Page excerpt:

>> Start

> The nominal mode enables motion through the water at 3.6 km/h, and for speed-seekers, the SEABIKE can reach a maximum of 7.9 km/h – much faster than normal swimming speeds or even flipper-assisted swimming.
Main difference is recruiting much larger muscles, so at some point most humans will be faster over a longer period with the widget. Let Phelps train with this for a couple months and he'd be faster. Although probably sad, because he likes swimming.
Actually I think you are making a slightly different observation about acceleration. We were talking about top-end speed, not acceleration from a standstill.
Not really. Most serious lap swimmers can do a kilometer every 20 minutes sustainably, akin to a marathon runner's pace (Sprint pace would be 100m/minute, with 50m/minute being what you would see in the fast lane of most recreational pools). So 3.6 kph isn't all that different, maybe a little faster than average but I assume they were also using a better-than-average bicycle person when doing the test.
There real advantage here is that you can use leg muscle. Distance swimming is all about upper body muscles, with legs being the afterburners only really used for sprinting. This machine would invert that arrangement.
Nope. He would be horrible with this device. That would be like asking a champion sprinter to compete in a wheelchair race. He would be using totally different muscles, legs rather than arms, and get schooled by most everyone with a longer history. A champion bicycle rider would do better on this contraption than any champion swimmer.
(Due to water's density, champion speed swimming is also 80% technique and body shape rather than muscle/cardio. So until the technique is developed, nobody would be "good" with this thing.)

>> End

Collection entries:
>> Start

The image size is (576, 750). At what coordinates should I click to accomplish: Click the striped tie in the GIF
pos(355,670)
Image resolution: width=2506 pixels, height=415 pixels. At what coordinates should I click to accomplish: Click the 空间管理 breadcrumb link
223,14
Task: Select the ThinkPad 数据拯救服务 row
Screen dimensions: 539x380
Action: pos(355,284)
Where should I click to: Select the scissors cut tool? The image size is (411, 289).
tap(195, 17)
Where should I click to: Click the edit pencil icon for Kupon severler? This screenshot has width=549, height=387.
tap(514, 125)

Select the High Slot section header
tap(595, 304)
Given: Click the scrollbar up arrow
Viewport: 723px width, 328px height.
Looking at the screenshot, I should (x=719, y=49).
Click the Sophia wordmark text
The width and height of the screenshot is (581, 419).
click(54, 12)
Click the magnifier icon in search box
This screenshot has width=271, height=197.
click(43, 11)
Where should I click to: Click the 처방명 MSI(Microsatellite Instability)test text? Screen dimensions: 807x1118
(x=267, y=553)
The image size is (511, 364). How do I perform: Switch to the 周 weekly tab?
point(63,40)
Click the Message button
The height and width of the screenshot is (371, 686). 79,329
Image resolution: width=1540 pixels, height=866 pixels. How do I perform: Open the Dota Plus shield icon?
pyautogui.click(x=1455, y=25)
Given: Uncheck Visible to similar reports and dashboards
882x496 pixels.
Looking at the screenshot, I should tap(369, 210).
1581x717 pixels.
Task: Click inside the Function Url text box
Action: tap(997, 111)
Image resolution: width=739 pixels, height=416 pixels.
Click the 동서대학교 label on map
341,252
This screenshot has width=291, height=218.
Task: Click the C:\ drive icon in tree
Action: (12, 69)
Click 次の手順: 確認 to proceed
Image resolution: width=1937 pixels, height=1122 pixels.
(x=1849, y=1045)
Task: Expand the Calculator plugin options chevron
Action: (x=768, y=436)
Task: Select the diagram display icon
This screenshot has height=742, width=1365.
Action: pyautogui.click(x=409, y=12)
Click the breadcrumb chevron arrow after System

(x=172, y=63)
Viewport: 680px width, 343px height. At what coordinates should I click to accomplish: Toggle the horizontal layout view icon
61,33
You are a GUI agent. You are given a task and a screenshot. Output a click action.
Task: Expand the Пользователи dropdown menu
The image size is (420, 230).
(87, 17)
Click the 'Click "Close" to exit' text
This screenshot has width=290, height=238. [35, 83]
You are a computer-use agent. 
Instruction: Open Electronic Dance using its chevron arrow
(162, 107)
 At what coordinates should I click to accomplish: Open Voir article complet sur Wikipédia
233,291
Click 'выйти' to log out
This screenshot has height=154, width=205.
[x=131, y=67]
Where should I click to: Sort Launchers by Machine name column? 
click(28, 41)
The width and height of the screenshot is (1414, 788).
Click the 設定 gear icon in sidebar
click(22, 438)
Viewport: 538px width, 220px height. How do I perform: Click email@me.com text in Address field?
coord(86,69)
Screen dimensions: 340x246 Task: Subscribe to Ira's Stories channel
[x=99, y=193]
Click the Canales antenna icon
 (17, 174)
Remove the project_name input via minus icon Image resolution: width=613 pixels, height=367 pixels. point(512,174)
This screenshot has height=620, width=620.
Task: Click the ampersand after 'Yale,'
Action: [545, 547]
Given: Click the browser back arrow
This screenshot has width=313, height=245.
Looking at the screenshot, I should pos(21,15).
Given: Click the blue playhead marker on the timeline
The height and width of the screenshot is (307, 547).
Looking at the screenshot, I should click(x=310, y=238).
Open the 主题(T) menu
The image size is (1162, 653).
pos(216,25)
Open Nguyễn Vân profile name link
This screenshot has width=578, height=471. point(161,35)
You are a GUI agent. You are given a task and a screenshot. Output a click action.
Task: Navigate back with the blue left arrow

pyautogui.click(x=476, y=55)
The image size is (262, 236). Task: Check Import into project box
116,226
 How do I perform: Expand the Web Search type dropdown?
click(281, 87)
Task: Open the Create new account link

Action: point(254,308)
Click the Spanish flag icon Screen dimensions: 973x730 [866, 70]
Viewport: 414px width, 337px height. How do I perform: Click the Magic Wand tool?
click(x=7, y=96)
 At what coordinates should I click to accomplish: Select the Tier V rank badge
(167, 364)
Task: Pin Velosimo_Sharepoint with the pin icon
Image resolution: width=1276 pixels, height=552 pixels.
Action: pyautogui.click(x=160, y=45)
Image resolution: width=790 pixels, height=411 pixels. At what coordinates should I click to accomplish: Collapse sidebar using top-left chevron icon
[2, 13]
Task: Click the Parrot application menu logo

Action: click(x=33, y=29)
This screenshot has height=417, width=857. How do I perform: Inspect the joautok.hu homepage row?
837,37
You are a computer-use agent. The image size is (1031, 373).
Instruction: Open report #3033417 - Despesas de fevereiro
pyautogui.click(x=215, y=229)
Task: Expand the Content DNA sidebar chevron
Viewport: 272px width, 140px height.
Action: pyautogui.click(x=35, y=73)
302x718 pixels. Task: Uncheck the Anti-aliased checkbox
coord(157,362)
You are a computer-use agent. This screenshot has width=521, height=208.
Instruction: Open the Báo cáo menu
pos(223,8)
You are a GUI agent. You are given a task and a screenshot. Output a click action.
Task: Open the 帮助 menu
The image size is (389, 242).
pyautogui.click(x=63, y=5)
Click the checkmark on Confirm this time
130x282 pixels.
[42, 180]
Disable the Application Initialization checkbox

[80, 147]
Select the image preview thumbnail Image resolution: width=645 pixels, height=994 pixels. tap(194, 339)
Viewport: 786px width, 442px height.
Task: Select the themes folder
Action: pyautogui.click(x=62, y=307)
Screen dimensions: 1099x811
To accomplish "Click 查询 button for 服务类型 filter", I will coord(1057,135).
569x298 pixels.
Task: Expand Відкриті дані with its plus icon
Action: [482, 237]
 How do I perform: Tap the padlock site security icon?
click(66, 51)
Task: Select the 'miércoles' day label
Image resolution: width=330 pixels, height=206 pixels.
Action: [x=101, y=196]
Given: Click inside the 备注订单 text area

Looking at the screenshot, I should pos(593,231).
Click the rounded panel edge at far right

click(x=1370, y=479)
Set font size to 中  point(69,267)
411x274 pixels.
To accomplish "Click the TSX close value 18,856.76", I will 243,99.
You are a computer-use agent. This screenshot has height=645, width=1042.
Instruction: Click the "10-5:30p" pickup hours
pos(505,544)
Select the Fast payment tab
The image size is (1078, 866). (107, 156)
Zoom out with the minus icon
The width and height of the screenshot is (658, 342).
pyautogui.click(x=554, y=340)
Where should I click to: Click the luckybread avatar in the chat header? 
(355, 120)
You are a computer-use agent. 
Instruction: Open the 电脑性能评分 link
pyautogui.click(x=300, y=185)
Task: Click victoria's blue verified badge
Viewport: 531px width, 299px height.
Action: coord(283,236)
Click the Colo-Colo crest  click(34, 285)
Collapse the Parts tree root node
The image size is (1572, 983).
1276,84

>> End

Set problem 1: In the SEABIKE discussion, what maximum speed can the SEABIKE reach?
Set problem 2: Continue the SEABIKE discussion from its last comment.

Exercise answer 1: 7.9 km/h

Exercise answer 2:
It has been a while since I was a competitive swimmer (AAA+) but imho five minutes is a very good time for 500m. That would be faster than 95% of master swimmers at such distances, and well into the 0.01% of humans overall.
Ah shit your right, I had in mind 500 (yard) Free. 500 meters in under five is very good, but still attainable by the upper tier of highschool swimmers I think. I could reliably do 500 yards in under five and was a "B relay" tier on my team.
A couple things. 500m is not actually an event. The event is 400 meters, which is roughly 500 yards. And a yard pool will only be 25 yards, not 50. So yard times are "short course" and not really valid for serious competition. A 25-meter/yard pool has fewer turns making them faster, much faster in breaststroke. And a 500-yard in a 250meter pool will include one extra lap, one extra turn, than a 400m in a 25-meter pool. Short-course/yard times all seem faster than they really should be, regardless of distance conversions.
This isn't a topic I know about, but wouldn't a 25-meter pool have more turns? But if that's a typo I can't see why stopping and turning would be a good thing?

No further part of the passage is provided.